» **EXTRAIT**:
• • • • •

Empreints de mystère, les trous noirs défient notre compréhension de l’Univers. Que sait-on de ces fascinants et imprévisibles corps célestes ?
Qu’en est-il de leur hypothétique inverse, les trous blancs ? Pourraient-ils bouleverser notre conception du monde ?
«
Il n’y aurait pas de voie royale pour comprendre [les trous noirs], pas plus qu’il n’y en a pour apprendre la géométrie », a écrit il y a quelques années le directeur de recherche émérite à l’Institut d’astrophysique de Paris Jean-Pierre Lasota, avant que ne soit validée par l’observation l’existence des énigmatiques trous noirs. Les appréhender, c’est faire l’expérience d’interrogations en cascade qui renvoient à tout un éventail d’équations, de considérations et d’hypothèses, pas toujours digestes… D’ailleurs, l’actualité est prolifique et les dépêches ou études scientifiques ne cessent d’actualiser nos connaissances sur ce sujet intrigant. Une fois passé le cap et au-delà de toutes les incompréhensions auxquelles ils nous confrontent, ces objets astrophysiques nous convient à un voyage épique aux frontières du réel, digne d’un scénario de science-fiction (le septième art n’a d’ailleurs pas manqué de se saisir du sujet).
«
Incontestablement, les trous noirs défient le sens commun », prévient l’astrophysicien et philosophe Aurélien Barrau dans son ouvrage
Anomalies cosmiques. «
Par exemple, parce que la vitesse d’un objet en chute libre sur un trou noir serait mesurée comme extrêmement élevée au passage de la surface par un scrutateur local [ce qui est impossible, car il serait aspiré, NDLR].
Mais le même phénomène, considéré depuis un vaisseau distant se présenterait comme un inexorable ralentissement de l’objet jusqu’à ce qu’il se fige sans pénétrer dans l’astre sombre. […]
Parce qu’à l’intérieur d’un trou noir, dans la zone dont il est impossible de s’extraire, le temps se change en espace et l’espace se change en temps. » Ces sidérantes propriétés ne doivent pas nous intimider ; ouvrons les portes d’un monde saisissant qui a beaucoup à nous enseigner.
Des étoiles qui ont fini de brûler
La plupart des trous noirs sont nés d’étoiles qui ont fini de brûler. «
Quand tout l’hydrogène a brûlé, quand il ne reste plus que de l’hélium et d’autres cendres, l’étoile est comme une voiture en panne d’essence », écrit Carlo Rovelli, physicien et philosophe des sciences, dans son dernier livre
Trous blancs. «
Elle se refroidit, le poids commence à l’emporter. L’étoile se contracte. La force de gravité au sein d’une grosse étoile est immense, si forte que même la roche la plus dure ne peut résister à sa pression. Il n’y a plus rien pour empêcher l’étoile de s’effondrer sur elle-même. Elle s’enfonce au-delà de son horizon. Un trou noir s’est formé. »

• • • • •

» **DONNÉES FOURNIES**:
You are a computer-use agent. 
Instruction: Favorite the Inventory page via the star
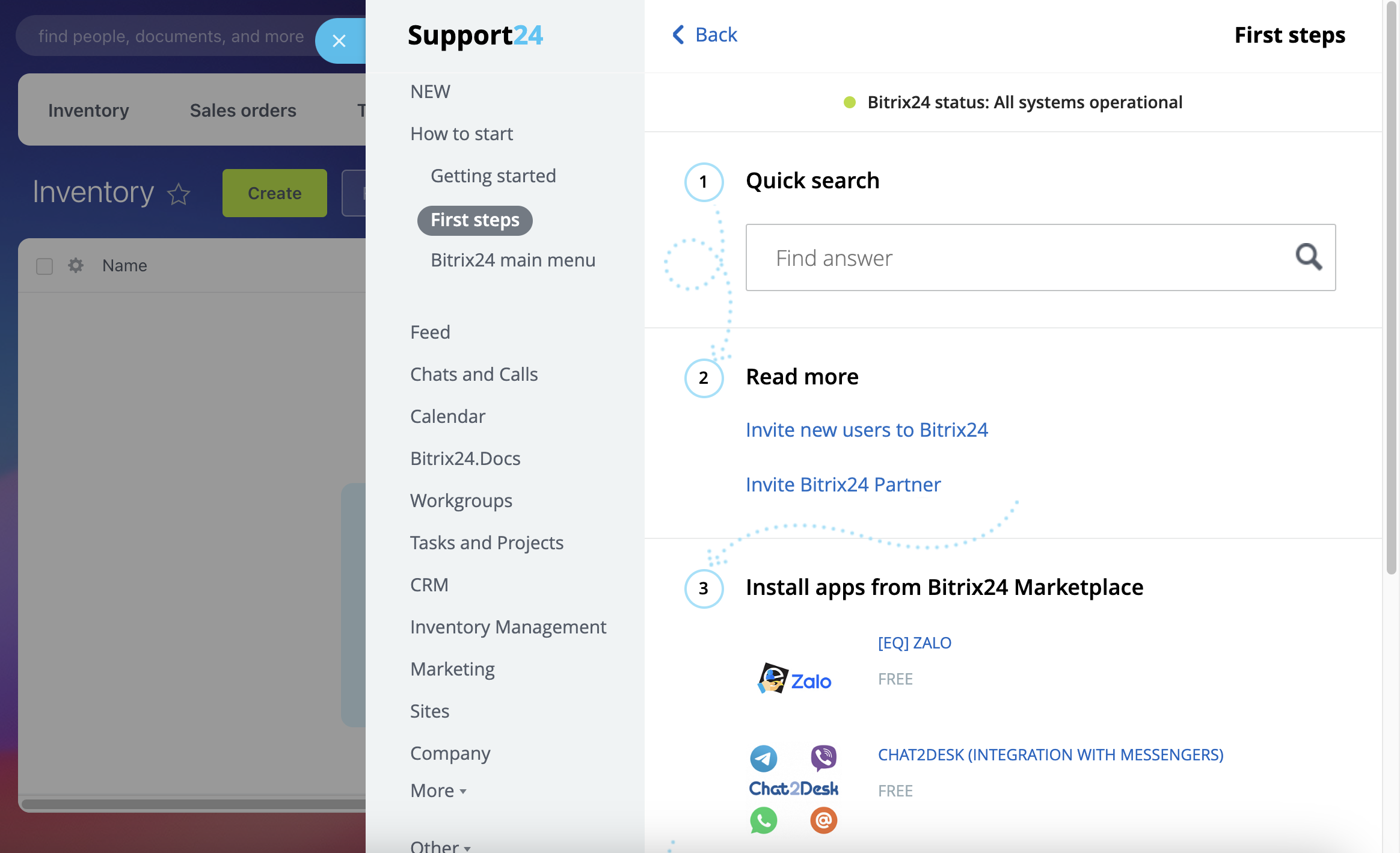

• • • • •

» **TRAVAIL DEMANDÉ**:
1. Traduisez en anglais cette phrase de l'extrait sur les trous noirs : « La plupart des trous noirs sont nés d’étoiles qui ont fini de brûler. »
2. Reproduisez le passage de l'extrait sur les trous noirs situé entre « Empreints de mystère, les » et « conception du monde ? », ces deux passages compris.

» **CORRIGÉ DES EXERCICES**:
1. Most black holes were born from stars that have finished burning.

2.
Empreints de mystère, les trous noirs défient notre compréhension de l’Univers. Que sait-on de ces fascinants et imprévisibles corps célestes ?
Qu’en est-il de leur hypothétique inverse, les trous blancs ? Pourraient-ils bouleverser notre conception du monde ?